Highlights & Insights

  • Provides a systematic training-free retrieval manual by thoroughly analyzing and quantifying the benefits of "where to extract embeddings + how to prompt" and "how to formulate reranking"; many implicit steps in RAG are made explicit.
  • Using cosine similarity and LM-head projection to characterize "lexicalization pressure" offers a clear mechanistic analysis, serving as a general tool for LLM representation research.
  • Transferring the "LLM framing effect" to all LLM-as-judge research is directly valuable: rerankers, automatic evaluation, and reward models can all reference the MCQ-based debiasing design.
  • Since no weights are modified, FreeRet naturally preserves the MLLM's dialogue/instruction-following/reasoning abilities, enabling retrieval, reranking, and generation to be run within a single model—highly conducive to minimalist RAG implementations.

Limitations & Future Work

  • The second stage requires a forward pass through the MLLM for each query–candidate pair; more candidates mean slower inference.
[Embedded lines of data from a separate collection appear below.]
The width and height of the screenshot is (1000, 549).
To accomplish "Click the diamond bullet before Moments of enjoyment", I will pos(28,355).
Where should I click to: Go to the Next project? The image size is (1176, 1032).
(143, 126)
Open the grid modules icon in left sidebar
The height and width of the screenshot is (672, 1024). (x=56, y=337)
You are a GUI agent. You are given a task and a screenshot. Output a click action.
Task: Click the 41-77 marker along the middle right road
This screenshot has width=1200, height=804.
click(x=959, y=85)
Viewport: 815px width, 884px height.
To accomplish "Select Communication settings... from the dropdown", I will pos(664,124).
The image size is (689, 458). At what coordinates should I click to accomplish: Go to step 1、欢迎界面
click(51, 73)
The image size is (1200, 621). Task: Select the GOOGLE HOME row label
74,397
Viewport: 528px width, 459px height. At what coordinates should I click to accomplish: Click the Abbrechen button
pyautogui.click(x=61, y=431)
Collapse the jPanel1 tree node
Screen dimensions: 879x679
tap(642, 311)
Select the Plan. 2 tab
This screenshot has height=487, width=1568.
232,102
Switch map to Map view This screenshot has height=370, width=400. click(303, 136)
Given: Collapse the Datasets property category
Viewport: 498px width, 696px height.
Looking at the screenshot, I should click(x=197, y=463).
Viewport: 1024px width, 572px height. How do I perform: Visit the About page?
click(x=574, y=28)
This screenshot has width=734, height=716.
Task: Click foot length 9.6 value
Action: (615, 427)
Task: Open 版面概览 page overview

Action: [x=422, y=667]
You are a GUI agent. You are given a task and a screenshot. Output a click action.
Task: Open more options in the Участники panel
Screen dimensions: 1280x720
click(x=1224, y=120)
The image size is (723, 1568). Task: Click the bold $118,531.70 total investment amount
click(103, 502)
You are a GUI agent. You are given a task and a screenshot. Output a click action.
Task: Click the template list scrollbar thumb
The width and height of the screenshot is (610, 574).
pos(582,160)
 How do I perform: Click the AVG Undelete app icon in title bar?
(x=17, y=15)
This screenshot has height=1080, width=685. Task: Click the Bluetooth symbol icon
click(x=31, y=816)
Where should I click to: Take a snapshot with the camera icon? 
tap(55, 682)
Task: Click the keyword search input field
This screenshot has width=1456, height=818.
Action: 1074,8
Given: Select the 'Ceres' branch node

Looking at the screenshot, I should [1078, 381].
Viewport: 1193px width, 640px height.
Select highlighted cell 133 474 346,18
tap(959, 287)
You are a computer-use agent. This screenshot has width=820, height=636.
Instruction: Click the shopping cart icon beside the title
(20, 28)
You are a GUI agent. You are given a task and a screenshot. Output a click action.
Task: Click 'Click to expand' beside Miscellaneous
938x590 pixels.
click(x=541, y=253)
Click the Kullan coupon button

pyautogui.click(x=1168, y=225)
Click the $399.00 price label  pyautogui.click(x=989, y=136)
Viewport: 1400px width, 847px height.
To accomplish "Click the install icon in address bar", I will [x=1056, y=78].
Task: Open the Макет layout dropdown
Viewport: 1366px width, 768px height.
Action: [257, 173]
The paper limits candidates to top-5/10/50, but latency may still be a bottleneck in large-scale real-world retrieval.
  • Relies entirely on the assumption that "untrained MLLMs are already strong enough"; for small models or specialized domains (medical, code), this free-lunch may not hold. The paper does not analyze lower bounds for small models.
  • MCQ templates and prompt controls are manually designed; there is no systematic study on "automatic prompt search" or "per-task prompt tuning". Stability depends on prompt quality, and prompt sensitivity is not fully explored.
  • vs E5-V: E5-V directly uses the final hidden state for embedding, ignoring lexicalization; FreeRet's layer skipping + controlled prompts improve the same backbone by 13.9pt on MMEB.
  • vs Trained MM-Embed / LamRA / GME: These methods require 1M–26M multimodal pairs for training; FreeRet matches or surpasses them without training, revealing the underestimated potential of training-free approaches.
  • vs PromptEOL / MetaEOL / Echo-Embedding: These text-only training-free methods focus solely on embedding; FreeRet extends their philosophy to multimodal and adds the crucial reranking stage, representing a systematic inheritance.
  • vs Zhao et al. (2021) framing bias: FreeRet directly applies LLM calibration research to retrieval, using MCQ to "formalize debiasing", providing a lightweight solution for subsequent LLM-as-judge work.

Rating

  • Novelty: ⭐⭐⭐⭐ Systematic training-free multimodal retrieval, with clear explanations of lexicalization and framing effect mechanisms.
  • Experimental Thoroughness: ⭐⭐⭐⭐ Covers MMEB 36 datasets + MMEB-V2 video, across multiple MLLM families; lacks efficiency/latency comparison.
  • Writing Quality: ⭐⭐⭐⭐ Clear concepts, concise three-step narrative, well-coordinated probing and ablation.
  • Value: ⭐⭐⭐⭐ Directly applicable to RAG and multimodal retrieval communities, with methodological insights for LLM judge research.